§ **WHAT TO WORK ON**
Can the lines below, from the one that holds "The width and" to the very end, be echoed exactly, with both ends included and no pictures?

§ **DATA FOR PROCESSING**
"""
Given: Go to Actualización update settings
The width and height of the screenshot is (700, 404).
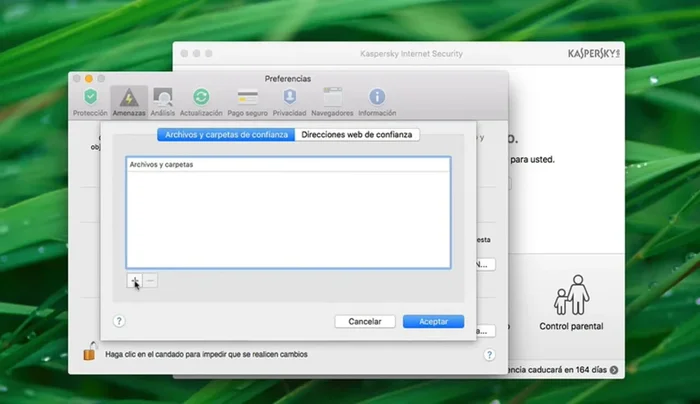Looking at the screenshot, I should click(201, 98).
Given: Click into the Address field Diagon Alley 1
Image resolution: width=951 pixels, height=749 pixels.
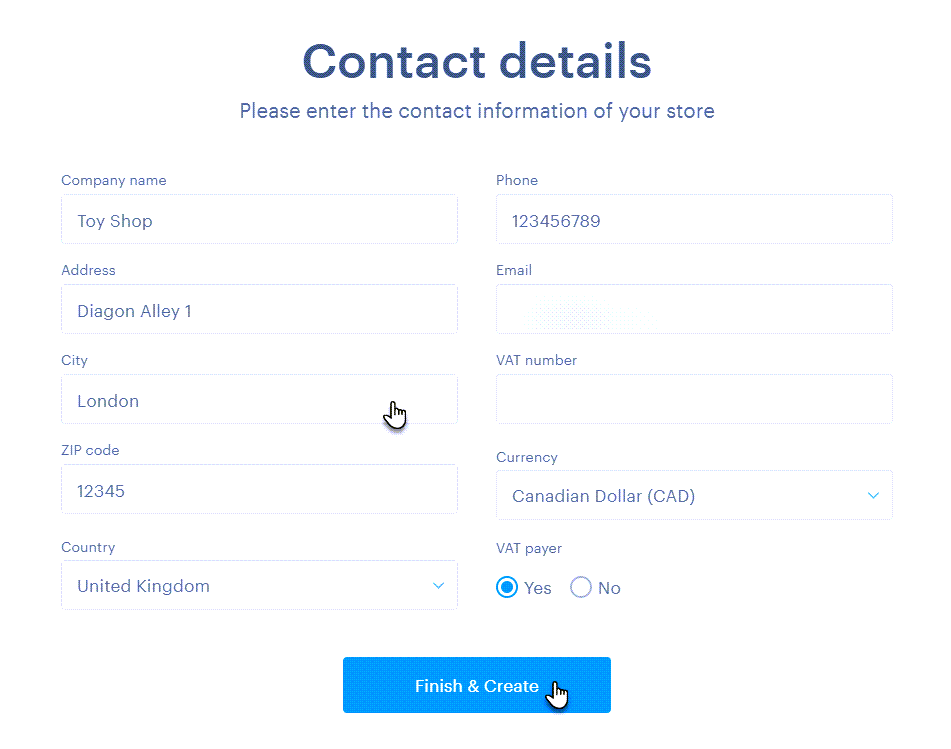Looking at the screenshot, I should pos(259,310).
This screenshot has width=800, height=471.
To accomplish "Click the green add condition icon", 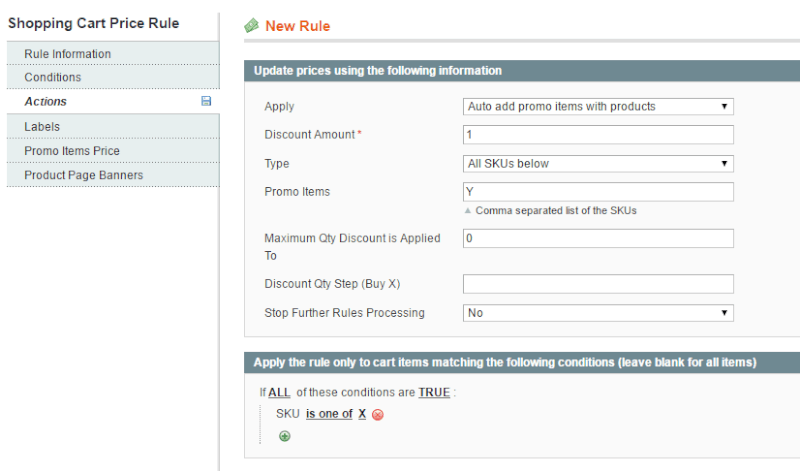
"""
§ **SOLVED PROBLEM**
The width and height of the screenshot is (700, 404).
Looking at the screenshot, I should click(201, 98).
Given: Click into the Address field Diagon Alley 1
Image resolution: width=951 pixels, height=749 pixels.
Looking at the screenshot, I should pos(259,310).
This screenshot has width=800, height=471.
To accomplish "Click the green add condition icon", 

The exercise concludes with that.